### Instruções do exercício
(a) Responda, com base no texto sobre Nísia Floresta, às perguntas a seguir:
(i) Quem traduziu o ensaio "Brèsil (Brasil)", publicado em 1871?
(ii) Que pseudônimo Nísia Floresta usou no segundo volume de "Trois ans en Italie"?
(iii) Que revista publicou, em 23 de maio de 1872, uma notícia com a biografia e o retrato da escritora?
(b) Prossiga com o texto sobre Nísia Floresta a partir da última frase apresentada.

Lançamento do documentário, em Brasília/DF.
  • Em 1871 é a vez de mais um ensaio de “Scintille d’un anima brasiliana” ir a público: “Brèsil (Brasil). O livro é traduzido por Lívia Augusta Gade. A única novidade sobre a filha querida de Nísia Floresta é que a mesma se casara com um alemão e ficara viúva quatro meses depois. Tal qual sua genitora, permaneceu viúva até a morte. Uma falha por parte do governo norte-riograndense decorre do fato de terem a oportunidade de fazer uma ampla pesquisa sobre Nísia Floresta e sua filha, tendo em vista que o intelectual Henrique Castriciano correspondeu-se com Lívia Augusta. Mas nada foi feito, inclusive a aquisição de bens da escritora, os quais estariam integrando hoje um memorial.
  • Em, Paris semelhante ao clima brasileiro vivenciado por ela nas revoluções de 1817 e 1824 e a própria Farroupilha, o ambiente torna-se ameaçador. A Comuna assume o poder e dá origem a um governo republicano e socialista, o qual passa a enfrentar a monarquia. A confusão está formada e o resultado é bombardeio na capital. Muito sangue é derramado até o seu aniquilamento, em 1871.
  • Tais fatos nos são informados por Nísia Floresta em “Fragmentos de uma obra inédita”, inclusive relata sua experiência de se hospedar na residência de pessoas amigas no interior da França para proteger-se. E o fez muito bem, pois tendo retornado se depara com tudo destruído em sua residência. Ela deixa Paris rumo a Londres e depois Portugal, embarcando sozinha para o Rio de Janeiro. Sua filha optou por ficar na Europa, pois tendo passado a maior parte da sua vida no Velho Mundo, com certeza não sentia necessidade de retornar ao Brasil.
  • Em 1872 é publicado em Paris o segundo volume de “Trois ans en Italie, suvis d’un Voyage en Grèce (Três anos na Itália, seguidos de uma viagem a Grécia). Nísia Floresta usa o pseudônimo Une Brésilienne (Uma brasileira). Em 23 de maio desse mesmo ano, a revista O novo Mundo, de J. C. Rodrigues, de Nova York, estampa uma abrangente notícia com a biografia da escritora com retrato.

  • 12 – A ÚLTIMA VIAGEM AO BRASIL

  • Em 1872, Nísia Floresta desembarcava num Rio de Janeiro muito diferente do que ela havia deixado. A campanha abolicionista, a qual ela havia sido uma das iniciadoras, estava amadurecida e organizada, conduzida por intelectuais de prestígio, inclusive com espaço em jornais. O que era inadmissível alguns anos antes. Mas nada disso representava êxito, pois o Governo que se proclamava liberal – o Império ilhado por repúblicas – permanecia aparentemente indiferente. Algumas leis haviam sido adotadas com relação aos escravos, mas de forma que os poderosos tirassem sempre proveito.

### Registros listados
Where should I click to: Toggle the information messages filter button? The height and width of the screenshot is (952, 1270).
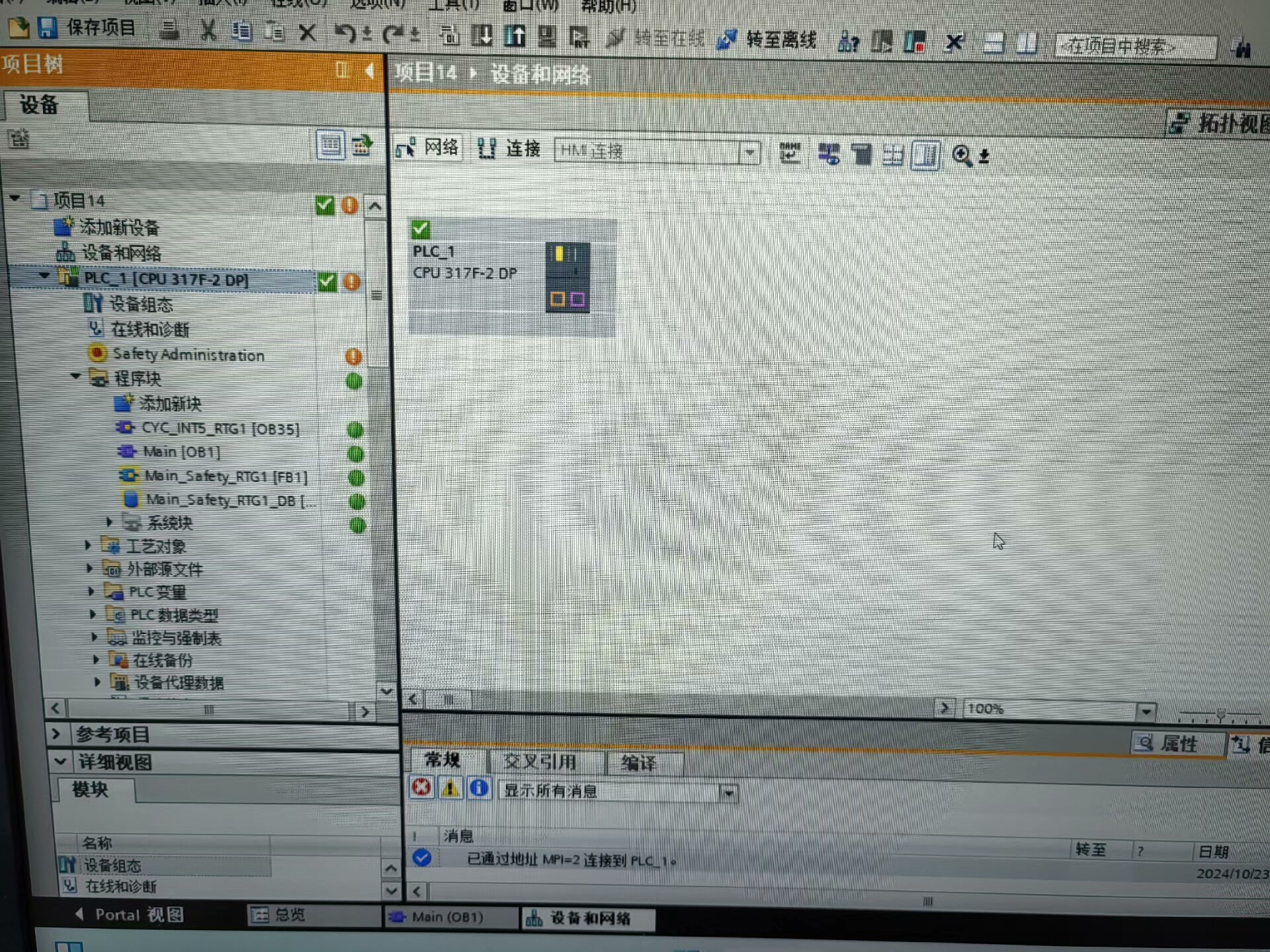[x=479, y=788]
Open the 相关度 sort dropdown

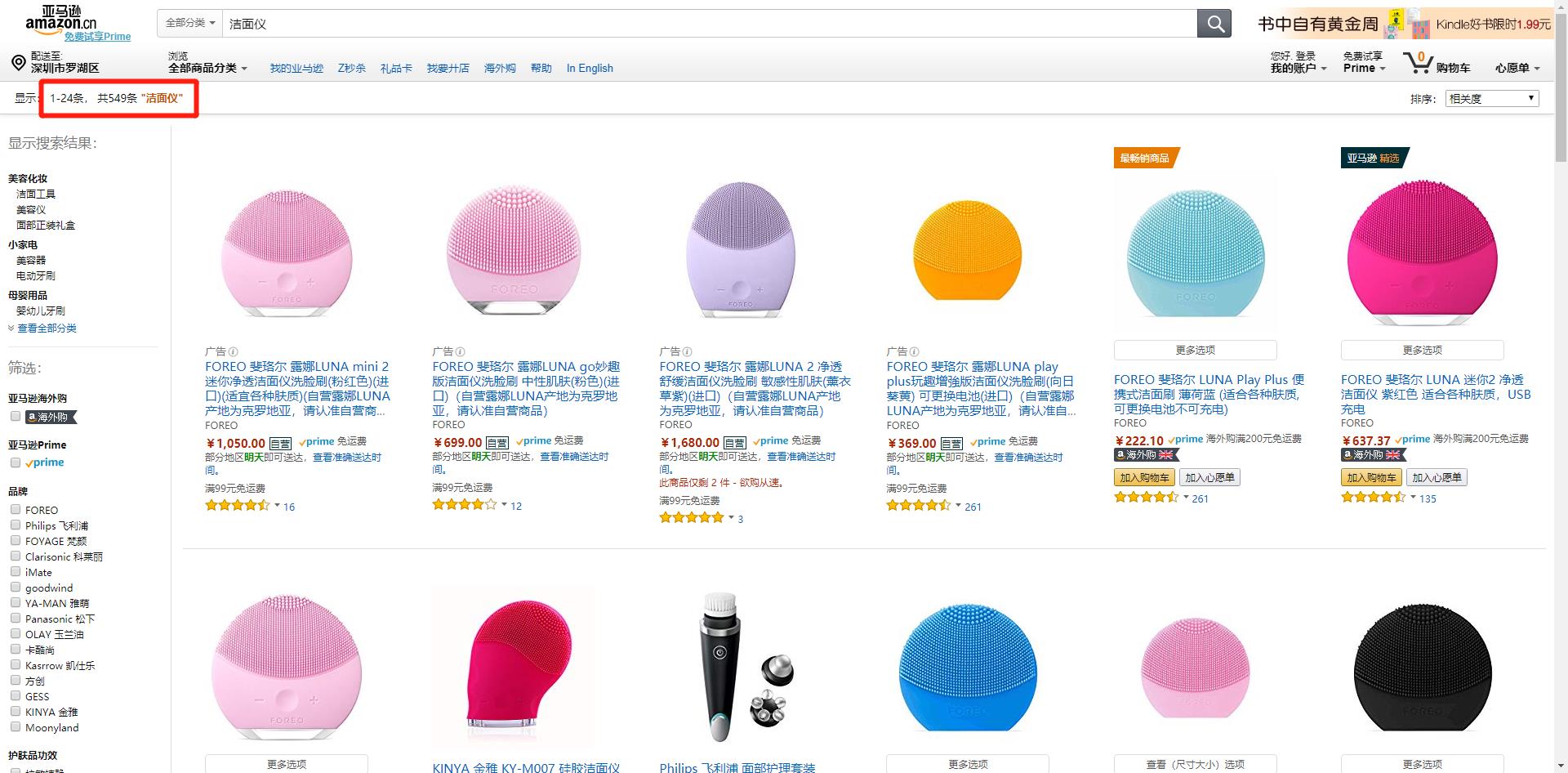coord(1492,98)
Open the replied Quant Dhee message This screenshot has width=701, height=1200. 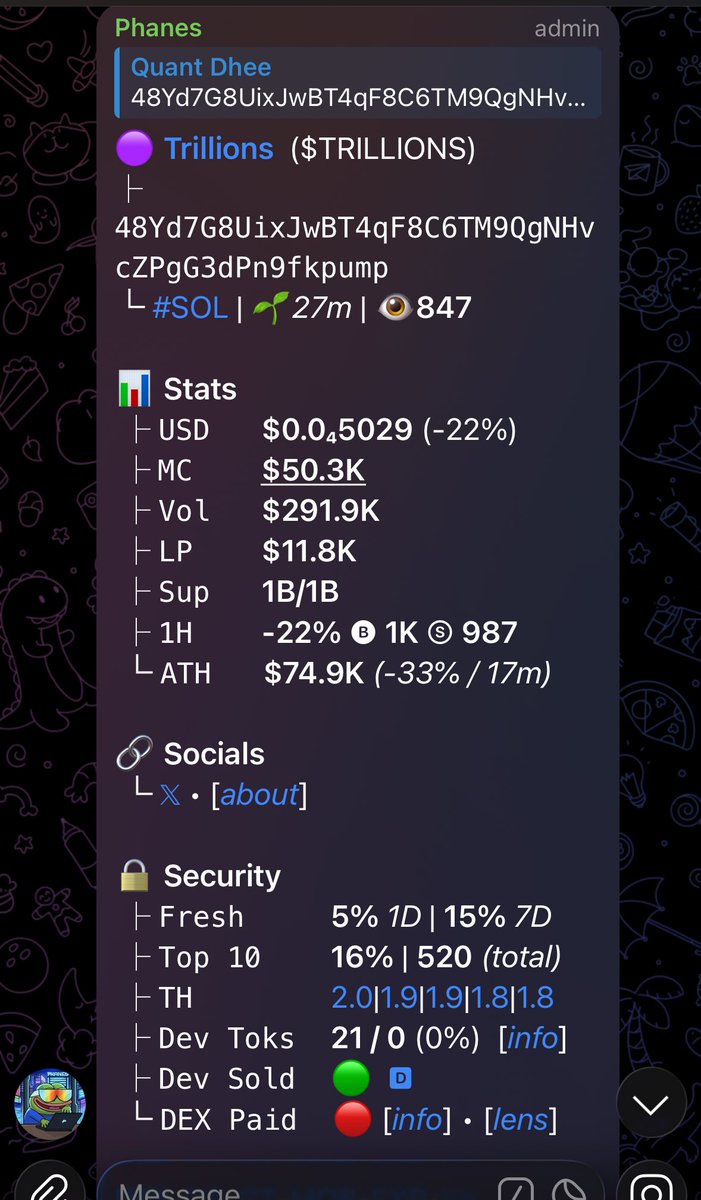coord(358,83)
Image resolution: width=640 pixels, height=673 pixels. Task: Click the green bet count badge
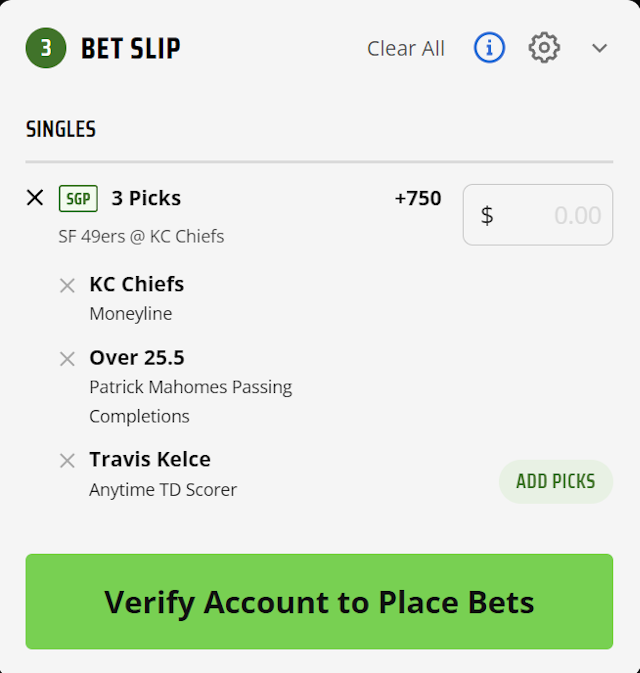click(x=46, y=48)
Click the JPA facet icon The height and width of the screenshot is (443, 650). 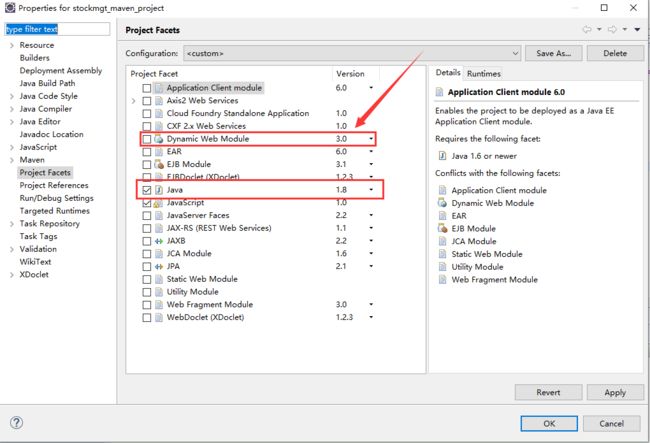tap(159, 266)
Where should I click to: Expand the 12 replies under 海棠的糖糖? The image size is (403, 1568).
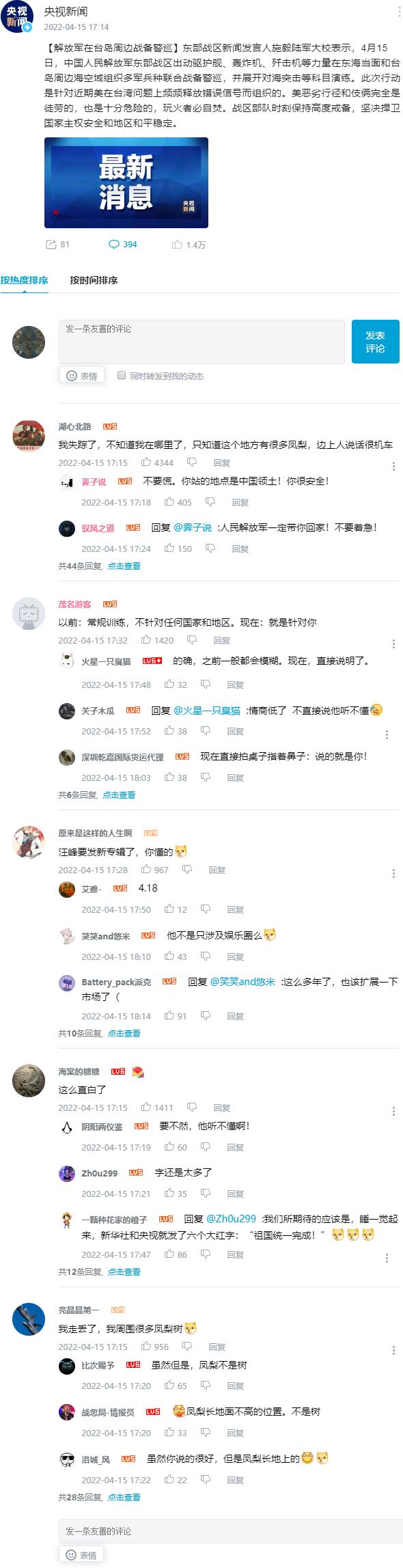coord(124,1271)
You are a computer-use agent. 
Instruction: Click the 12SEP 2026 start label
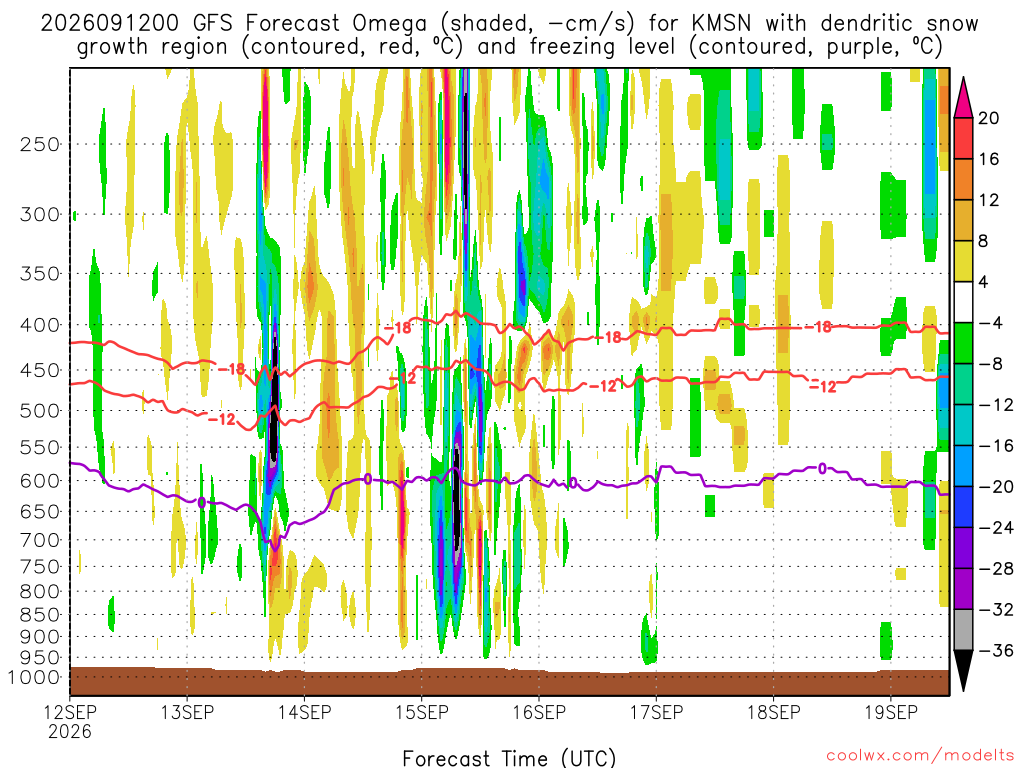point(70,721)
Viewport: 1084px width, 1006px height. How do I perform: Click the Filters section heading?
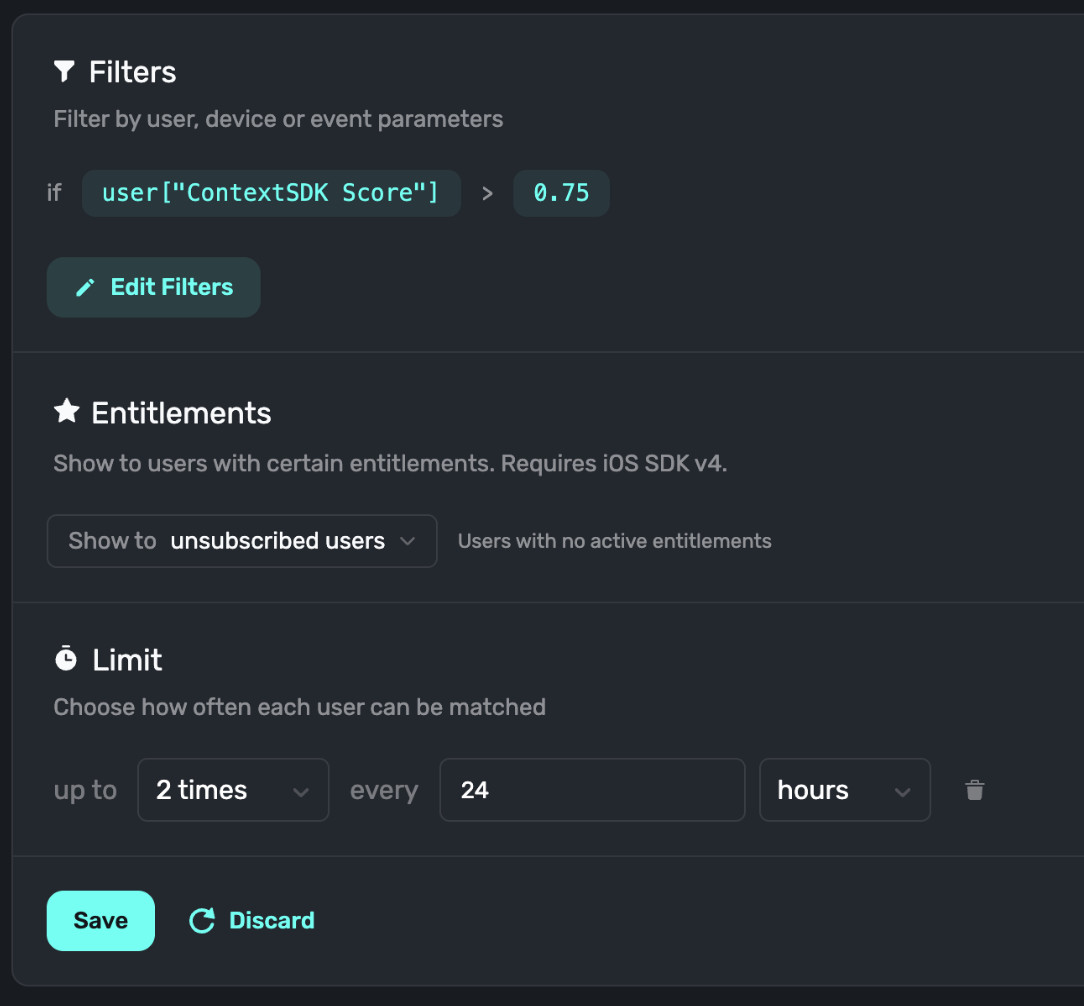pyautogui.click(x=133, y=70)
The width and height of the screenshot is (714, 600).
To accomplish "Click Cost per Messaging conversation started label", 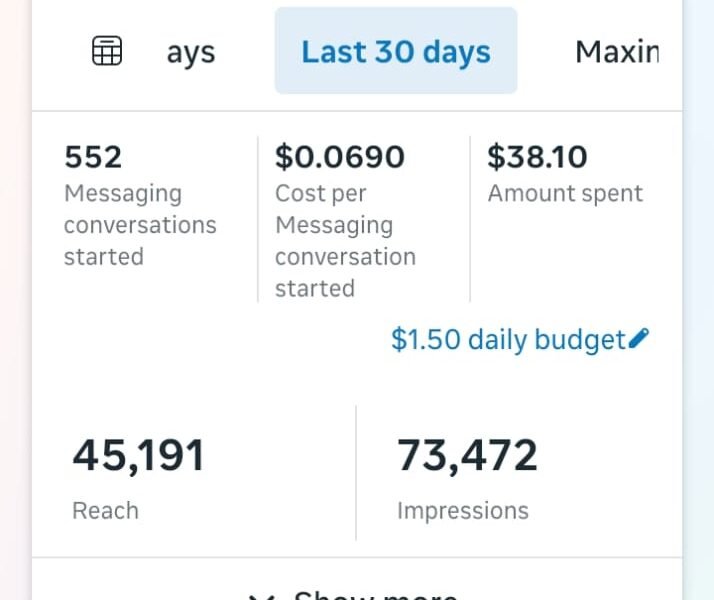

### Respostas do exercício
(a)
(i) Lívia Augusta Gade.
(ii) Une Brésilienne (Uma brasileira).
(iii) A revista O novo Mundo, de J. C. Rodrigues, de Nova York.

(b)
  • A Lei Rio Branco fora uma delas. Somava-se a isso o movimento republicano que crescia cada vez mais. Certamente Nísia Floresta percebeu que, apesar de não ser o Brasil que esperava, muito havia mudado e que grandes mudanças estavam prestes a ocorrer na próxima década.

  • 13 – O RETORNO DEFINITIVO PARA A EUROPA E A PERDA DO IRMÃO

  • Nísia Floresta passou pouco tempo no Brasil. Em 24 de março de 1875, retorna à Europa pela Inglaterra. Se encontra com a filha, demoram um pouco em Londres e vão para Portugal, permanecendo em Lisboa. No dia 9 de novembro desse mesmo ano, o irmão Joaquim Pinto Brasil morre no Rio de Janeiro de pleuropeumonia. Lívia estava distante e seria informada vários dias depois, em Ventnor, na Inglaterra.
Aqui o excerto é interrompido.